Input rows.

☆ ☆ ☆ ☆

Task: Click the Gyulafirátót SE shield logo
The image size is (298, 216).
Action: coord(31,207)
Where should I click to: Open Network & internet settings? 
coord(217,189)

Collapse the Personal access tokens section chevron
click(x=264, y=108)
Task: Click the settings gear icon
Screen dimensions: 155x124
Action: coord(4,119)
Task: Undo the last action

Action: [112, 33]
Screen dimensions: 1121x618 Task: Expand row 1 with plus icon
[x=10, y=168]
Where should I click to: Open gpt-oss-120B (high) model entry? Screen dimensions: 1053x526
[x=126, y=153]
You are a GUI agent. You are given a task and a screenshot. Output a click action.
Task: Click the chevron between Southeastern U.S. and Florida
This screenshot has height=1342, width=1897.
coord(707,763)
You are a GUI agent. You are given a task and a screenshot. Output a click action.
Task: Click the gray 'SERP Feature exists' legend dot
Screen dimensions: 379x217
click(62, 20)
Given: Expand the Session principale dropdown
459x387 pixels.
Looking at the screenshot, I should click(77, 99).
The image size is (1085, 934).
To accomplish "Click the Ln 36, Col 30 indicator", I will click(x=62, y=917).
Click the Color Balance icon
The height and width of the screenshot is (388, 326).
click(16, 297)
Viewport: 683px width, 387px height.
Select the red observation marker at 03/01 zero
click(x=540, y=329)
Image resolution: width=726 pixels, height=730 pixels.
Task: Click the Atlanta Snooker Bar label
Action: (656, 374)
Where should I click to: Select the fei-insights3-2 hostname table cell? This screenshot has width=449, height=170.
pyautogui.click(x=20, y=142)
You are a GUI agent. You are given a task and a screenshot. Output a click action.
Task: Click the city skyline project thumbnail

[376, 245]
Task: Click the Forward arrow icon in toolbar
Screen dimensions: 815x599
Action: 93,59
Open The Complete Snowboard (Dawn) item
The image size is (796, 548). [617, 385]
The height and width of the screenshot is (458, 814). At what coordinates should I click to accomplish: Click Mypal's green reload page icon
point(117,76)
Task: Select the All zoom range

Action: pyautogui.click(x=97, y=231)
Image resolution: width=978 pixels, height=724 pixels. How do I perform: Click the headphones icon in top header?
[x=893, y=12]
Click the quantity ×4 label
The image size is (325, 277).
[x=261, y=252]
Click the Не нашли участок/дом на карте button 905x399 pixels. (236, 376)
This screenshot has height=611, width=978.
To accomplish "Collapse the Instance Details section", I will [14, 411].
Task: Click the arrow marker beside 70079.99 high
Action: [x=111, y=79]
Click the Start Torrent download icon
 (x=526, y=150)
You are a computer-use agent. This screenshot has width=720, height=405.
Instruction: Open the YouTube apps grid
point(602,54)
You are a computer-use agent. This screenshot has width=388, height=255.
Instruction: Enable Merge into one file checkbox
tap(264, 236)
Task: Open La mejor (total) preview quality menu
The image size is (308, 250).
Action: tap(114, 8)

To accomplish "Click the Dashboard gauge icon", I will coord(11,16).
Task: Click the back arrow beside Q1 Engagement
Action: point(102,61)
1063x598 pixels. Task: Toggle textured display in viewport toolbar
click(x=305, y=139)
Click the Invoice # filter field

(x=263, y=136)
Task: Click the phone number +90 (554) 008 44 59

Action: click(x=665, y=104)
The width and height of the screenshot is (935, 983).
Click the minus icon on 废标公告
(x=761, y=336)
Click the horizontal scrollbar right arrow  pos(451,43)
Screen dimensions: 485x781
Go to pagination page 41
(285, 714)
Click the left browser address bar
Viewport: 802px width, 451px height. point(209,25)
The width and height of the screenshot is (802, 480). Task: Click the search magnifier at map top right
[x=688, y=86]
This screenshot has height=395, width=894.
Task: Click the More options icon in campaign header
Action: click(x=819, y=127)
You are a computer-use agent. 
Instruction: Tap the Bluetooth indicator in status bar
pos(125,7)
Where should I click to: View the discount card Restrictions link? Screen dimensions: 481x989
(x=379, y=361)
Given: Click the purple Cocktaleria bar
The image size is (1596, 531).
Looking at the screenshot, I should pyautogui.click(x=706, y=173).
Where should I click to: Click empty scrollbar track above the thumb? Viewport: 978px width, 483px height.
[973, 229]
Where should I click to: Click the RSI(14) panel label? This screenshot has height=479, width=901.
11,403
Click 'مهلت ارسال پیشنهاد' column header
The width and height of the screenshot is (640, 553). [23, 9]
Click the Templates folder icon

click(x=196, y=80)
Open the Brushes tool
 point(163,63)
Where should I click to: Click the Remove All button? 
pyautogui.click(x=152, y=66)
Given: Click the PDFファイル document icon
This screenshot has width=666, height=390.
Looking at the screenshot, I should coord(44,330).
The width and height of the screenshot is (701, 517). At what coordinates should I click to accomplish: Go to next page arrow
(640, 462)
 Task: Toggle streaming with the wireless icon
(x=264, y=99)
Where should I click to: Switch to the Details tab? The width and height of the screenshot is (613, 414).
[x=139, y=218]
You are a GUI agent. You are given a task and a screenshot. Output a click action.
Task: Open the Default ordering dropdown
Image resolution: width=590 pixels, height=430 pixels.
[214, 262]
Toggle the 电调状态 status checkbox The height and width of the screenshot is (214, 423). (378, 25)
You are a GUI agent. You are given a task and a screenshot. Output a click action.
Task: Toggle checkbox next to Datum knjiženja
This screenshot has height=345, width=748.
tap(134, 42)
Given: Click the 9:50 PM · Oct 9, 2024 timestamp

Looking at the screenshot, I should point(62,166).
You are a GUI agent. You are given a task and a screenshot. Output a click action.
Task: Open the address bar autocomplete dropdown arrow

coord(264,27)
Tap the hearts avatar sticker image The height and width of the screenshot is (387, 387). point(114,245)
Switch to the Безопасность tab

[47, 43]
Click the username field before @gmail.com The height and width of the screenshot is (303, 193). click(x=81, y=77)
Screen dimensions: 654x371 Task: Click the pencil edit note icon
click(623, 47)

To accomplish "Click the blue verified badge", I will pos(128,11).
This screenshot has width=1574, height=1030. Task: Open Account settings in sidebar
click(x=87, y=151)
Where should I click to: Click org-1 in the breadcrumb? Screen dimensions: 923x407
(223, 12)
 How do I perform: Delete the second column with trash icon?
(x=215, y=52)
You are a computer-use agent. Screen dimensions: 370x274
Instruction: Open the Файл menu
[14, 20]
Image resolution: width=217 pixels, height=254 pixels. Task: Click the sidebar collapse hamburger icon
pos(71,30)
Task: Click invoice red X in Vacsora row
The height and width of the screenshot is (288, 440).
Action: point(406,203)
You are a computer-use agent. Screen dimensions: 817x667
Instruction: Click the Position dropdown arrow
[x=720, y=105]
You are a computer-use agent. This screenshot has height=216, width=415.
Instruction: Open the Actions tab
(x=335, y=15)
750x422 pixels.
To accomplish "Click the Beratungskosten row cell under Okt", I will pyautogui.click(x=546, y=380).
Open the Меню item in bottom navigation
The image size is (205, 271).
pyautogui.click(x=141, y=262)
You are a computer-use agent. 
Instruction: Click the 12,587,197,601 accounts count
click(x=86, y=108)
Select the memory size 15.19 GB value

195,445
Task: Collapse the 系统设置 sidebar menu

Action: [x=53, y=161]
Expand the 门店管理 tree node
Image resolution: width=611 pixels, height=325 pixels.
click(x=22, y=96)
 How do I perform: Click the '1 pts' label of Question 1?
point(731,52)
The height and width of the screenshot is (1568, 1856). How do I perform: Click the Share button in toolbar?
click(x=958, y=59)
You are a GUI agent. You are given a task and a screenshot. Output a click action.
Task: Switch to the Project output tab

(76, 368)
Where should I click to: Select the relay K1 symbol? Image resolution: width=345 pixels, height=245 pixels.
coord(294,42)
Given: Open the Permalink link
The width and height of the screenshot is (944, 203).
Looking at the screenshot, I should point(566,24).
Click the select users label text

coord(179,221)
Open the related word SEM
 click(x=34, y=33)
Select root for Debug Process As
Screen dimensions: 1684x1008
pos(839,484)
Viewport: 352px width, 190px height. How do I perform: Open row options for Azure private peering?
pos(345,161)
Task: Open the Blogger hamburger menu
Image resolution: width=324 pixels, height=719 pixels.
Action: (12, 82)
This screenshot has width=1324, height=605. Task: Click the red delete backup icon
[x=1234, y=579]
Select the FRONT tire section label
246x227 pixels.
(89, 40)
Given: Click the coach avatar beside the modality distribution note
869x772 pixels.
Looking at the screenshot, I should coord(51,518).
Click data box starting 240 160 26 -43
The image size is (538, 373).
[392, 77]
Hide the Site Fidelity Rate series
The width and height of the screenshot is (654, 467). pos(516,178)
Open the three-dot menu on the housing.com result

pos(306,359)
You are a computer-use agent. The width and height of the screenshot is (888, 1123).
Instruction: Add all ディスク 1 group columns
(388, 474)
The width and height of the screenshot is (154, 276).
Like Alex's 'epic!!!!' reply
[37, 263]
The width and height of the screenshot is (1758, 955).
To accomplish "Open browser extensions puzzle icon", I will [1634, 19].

☆ ☆ ☆ ☆

Written request. Pick out every line of the data above that contains the string "indicator" and copy each one in full. Treat uppercase and lowercase letters as different.

Expected output.
To accomplish "Click the Ln 36, Col 30 indicator", I will click(x=62, y=917).
Instruction: Tap the Bluetooth indicator in status bar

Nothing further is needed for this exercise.